Using the "size" invariant, our task has even become degenerate, since knowledge of size = knowledge of the number of points, and using this knowledge it is already easier to say that this number is even or not. But suppose we solve a problem where the existing “size” invariant does not facilitate our problem so directly. What then? The relief will occur indirectly, the main thing with the help of the size invariant is the problem that will be divided into parts, and similarly the problem of "parity", the training sample will be divided, which will reduce the universality of the required solution. And again, there will be an order of magnitude less links than is needed to solve the problem in general.
On the way to the "liquid perceptron"It remains for us now to see what we should organize the system G, which in the particular case will implement the size invariant. Here, no miracle happened? Of course not - our law on the need for a global context cannot be overcome.

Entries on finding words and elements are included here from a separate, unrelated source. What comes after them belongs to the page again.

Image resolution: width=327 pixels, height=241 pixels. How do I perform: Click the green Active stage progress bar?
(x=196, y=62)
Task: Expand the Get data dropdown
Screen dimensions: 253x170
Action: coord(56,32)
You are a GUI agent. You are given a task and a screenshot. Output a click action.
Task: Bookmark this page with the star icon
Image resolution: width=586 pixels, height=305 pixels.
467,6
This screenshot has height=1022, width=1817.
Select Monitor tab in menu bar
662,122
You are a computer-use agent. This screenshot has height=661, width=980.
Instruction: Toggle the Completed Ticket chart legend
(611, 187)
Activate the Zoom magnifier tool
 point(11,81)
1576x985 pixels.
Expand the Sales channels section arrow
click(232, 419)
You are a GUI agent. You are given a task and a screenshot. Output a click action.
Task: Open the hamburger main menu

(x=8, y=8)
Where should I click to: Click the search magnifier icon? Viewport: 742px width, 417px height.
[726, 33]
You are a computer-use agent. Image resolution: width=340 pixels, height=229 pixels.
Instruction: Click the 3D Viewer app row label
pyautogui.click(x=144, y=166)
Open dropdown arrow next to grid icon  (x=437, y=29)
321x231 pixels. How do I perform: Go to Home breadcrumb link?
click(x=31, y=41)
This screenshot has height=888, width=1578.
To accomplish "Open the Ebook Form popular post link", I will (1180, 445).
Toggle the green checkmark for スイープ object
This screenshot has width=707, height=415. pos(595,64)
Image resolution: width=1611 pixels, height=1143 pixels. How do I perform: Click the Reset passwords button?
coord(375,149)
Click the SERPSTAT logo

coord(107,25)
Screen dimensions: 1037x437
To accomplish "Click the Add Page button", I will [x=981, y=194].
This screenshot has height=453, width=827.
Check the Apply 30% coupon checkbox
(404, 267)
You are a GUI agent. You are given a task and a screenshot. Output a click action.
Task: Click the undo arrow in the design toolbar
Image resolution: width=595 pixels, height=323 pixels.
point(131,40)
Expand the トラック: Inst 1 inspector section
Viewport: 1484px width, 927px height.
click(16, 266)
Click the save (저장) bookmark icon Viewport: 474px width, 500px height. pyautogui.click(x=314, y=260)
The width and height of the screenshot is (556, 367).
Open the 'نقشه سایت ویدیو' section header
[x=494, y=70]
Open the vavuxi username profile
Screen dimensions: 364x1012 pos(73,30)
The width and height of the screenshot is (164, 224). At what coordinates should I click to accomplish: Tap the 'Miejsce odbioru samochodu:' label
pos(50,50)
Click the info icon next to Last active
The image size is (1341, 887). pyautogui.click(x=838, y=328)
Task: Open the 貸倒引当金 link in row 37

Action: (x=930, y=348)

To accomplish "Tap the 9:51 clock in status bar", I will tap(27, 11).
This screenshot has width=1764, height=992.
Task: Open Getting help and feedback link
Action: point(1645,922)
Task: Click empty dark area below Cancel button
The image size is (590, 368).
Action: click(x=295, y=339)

Suppose we implement the system G as 4 threshold elements that are connected to all inputs, but they have different thresholds. Element a1 will pass the signal if the number of points is greater than zero, a2> 1, a3> 2, a4> 3. And again, we used all the connections with everyone and “overspending” the number of links. But the fact is that logical structural adaptation without physical structural adaptation is indeed of little use.
But if we physically refuse for our system G to use the principle of connecting bonds, and replace it with a more physically suitable system of "fluid concentration", then the effect will already be observed (practical). Such a system of “concentration of a liquid” can be imagined as follows: suppose our perceptron is floating in a liquid. Inputs send not only electrical signals through connections, but also chemically acting on the fluid. The liquid has a certain level of concentration "acidity". Intermediate neurons have different levels of tolerance for "acidity". The more electrical signals appear at the inputs, the greater the level of concentration becomes in the liquid. And with an increase in the level of concentration, certain groups of neurons that are less tolerant of “acidity” begin to be “chopped off” gradually. And thus, under the action of electrical signals, only a specially selected group of neurons, a specific part of one task, is trained.
People familiar with neurophysiology will understand that the described system is essentially a simplified prototype of a biological neural system. But if in the theory of perceptrons previously used only ideas about electrical interaction, now it becomes clear why chemical interaction is also needed. If the electrical interaction implements the "focus", then the chemical provides a "global context."